**What the task asks**
Copies of all lines containing the string "agent" are needed from the data below.

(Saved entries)
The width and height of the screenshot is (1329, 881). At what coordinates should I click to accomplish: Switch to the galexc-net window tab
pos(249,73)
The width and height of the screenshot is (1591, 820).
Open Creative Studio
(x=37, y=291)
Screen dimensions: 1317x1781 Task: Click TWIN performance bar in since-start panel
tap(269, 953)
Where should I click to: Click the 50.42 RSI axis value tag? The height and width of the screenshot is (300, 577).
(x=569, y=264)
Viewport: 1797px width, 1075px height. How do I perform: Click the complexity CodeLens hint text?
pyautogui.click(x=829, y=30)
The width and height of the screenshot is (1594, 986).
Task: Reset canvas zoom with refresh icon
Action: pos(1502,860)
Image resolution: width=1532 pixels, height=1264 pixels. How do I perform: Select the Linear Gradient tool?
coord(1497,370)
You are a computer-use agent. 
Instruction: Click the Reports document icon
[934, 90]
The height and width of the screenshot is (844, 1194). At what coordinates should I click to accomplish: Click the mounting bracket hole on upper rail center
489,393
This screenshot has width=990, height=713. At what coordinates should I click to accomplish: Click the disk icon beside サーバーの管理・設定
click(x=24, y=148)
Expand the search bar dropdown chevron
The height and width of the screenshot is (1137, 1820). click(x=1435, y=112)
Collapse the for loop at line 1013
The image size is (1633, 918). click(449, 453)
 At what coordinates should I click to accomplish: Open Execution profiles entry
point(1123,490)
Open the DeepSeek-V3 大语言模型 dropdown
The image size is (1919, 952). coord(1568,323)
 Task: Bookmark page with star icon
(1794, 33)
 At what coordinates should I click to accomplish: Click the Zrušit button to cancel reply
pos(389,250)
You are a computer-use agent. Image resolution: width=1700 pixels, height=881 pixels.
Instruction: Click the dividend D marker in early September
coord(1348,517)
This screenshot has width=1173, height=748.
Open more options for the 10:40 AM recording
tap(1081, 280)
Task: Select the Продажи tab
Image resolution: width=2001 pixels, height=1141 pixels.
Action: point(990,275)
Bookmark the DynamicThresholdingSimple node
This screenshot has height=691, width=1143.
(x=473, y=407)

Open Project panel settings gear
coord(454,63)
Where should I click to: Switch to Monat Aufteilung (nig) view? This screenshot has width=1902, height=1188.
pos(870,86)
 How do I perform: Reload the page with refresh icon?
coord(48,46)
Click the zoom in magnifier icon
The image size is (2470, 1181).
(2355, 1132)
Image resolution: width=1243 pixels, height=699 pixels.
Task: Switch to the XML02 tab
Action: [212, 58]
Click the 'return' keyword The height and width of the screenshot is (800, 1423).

**Answer for this exercise**
You are a computer-use agent. 
You are a computer-use agent. Image resolution: width=1700 pixels, height=881 pixels.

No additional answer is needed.